Review: It was the title of this otherwise inconspicuous novel which first caught my eye - the nature of which led me to conclude it was about one of two things: either about something profound, or about mundanity and its inherent profoundity to which so many people are blind. It is repetition and constant exposure to 'everyday things' which makes people take them for granted. And it's the occasional exposure to a book like this which can make such people stop and view the world afresh, if only for a moment when they close it's covers.
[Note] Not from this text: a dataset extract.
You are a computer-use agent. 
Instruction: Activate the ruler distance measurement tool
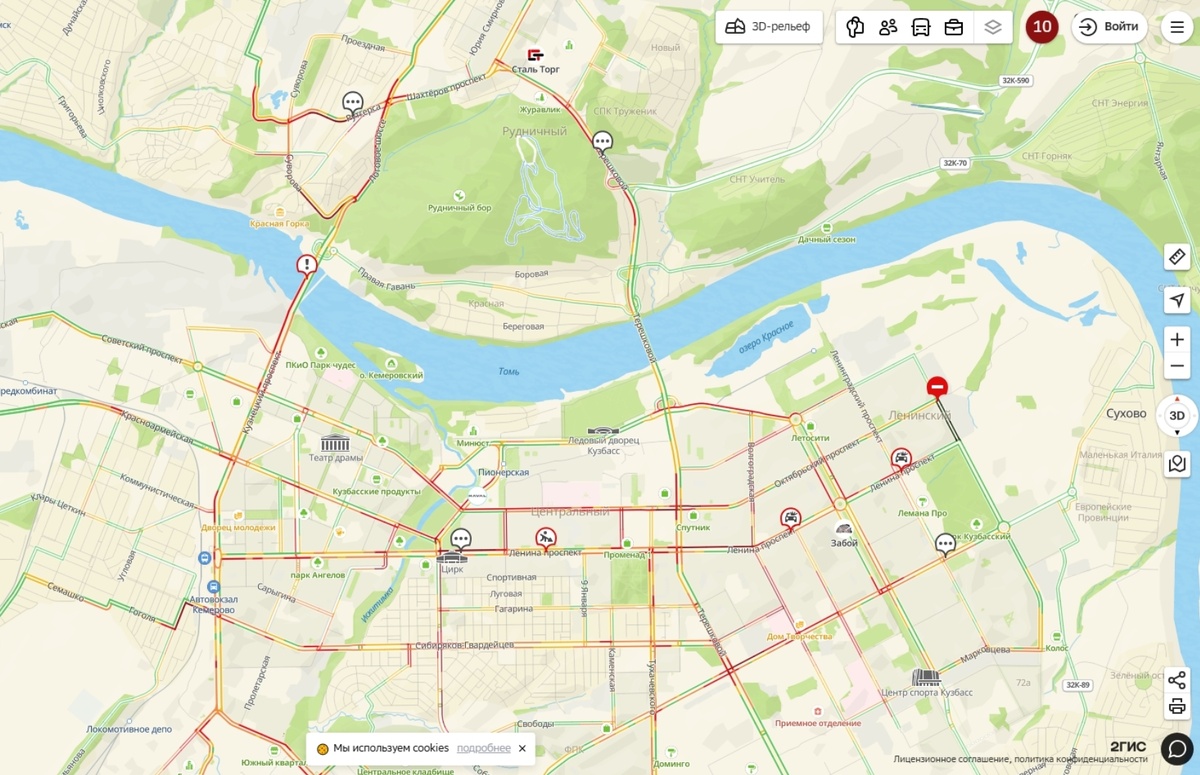1177,257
"Remarkable Things" speaks from a distance with a style which allows no intimacy, allows great universality. Alternating between two threads of a story, one in first and one in third person, it's most noticeable attribute is the unusual punctuation, in that it features no speech marks of any kind. Even with a first person narrator it consists of, I said, oh, really? I said how do you know? He said he told me. He said I knew anyway. Admittedly I normally don't like styles like that. However in this context it seems somehow to add to the atmosphere - never directly attributing speech even to a first person narrator makes it feel as though there is a block, a distance, between what is being said and the mere observation of it which is granted to the reader. The other thing I found about this lack of punctuation was that it made me read slowly in order to actually pick up who said what, which for me was beneficial, as I tend to speed read but this is the sort of book which should be read slowly and savoured.
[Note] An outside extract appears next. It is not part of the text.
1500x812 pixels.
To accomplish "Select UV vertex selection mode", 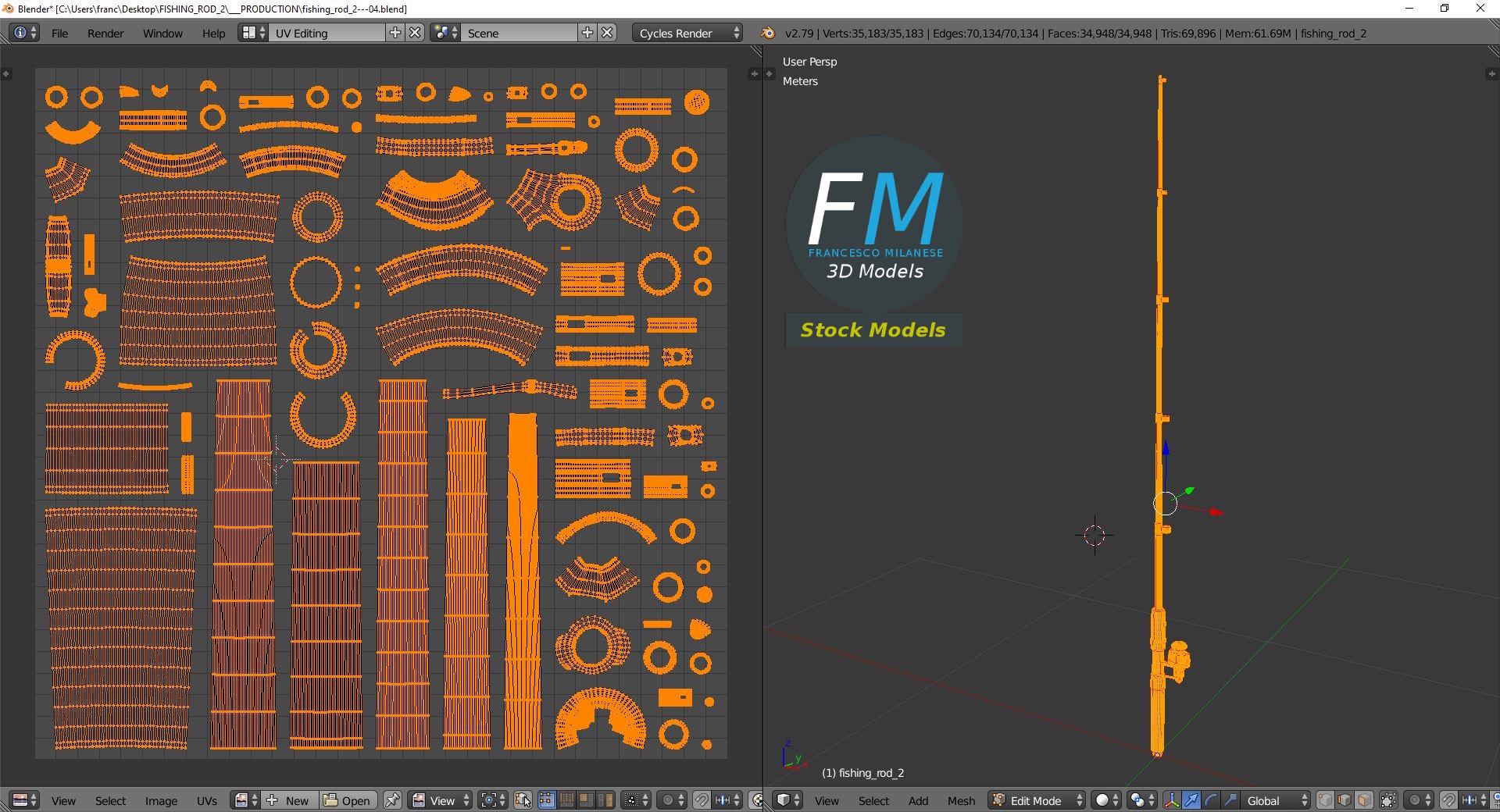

I particularly liked the first of the two plot threads for one reason: it related only loosely to the second. It seemed arbitrary, just as the choice of narrator seemed arbitrary - the kind of arbitrary nature of everyday life when terrible events happen and we want to know 'why?' but there is no answer, other than 'it's just so'.

The second plot thread is essentially a collection of details. It recalls the events of one day on a street by recounting individual movements, thoughts, quirks, whims, the very breaths of several nameless families and friends. Each household is another viewpoint, another story, another intersection of lives, another everyday irrelevance. The characters are endearing, quirky, stupid, sweet, likeable, unlikeable, imperfect and real. An elderly couple, students, small children, parents. The minute details of their stories which are told are, in many cases, emotively accentuated by what is not said, what they cannot say, and the emotional intensity makes it a poignant read.

In this way the novel blinkers the reader, focusing tightly on the feel and taste and sound of each individual simplicity, by gathering moments like photographs and letting the bigger picture gradually build up. Nothing is direct, nothing is crystal clear. The story is founded in flux, more in a series of implications than confirmations. Implications we all see coming, whose outcomes we can deduce, because they are universal to the human condition - we've all seen them or heard them before. It's not an unpredictable book, and that's kind of the point. What I liked about this book is it's portrayal of the remarkable. What's remarkable in it? I know what I think. And I know different people would say different things, but that too, is kind of the point.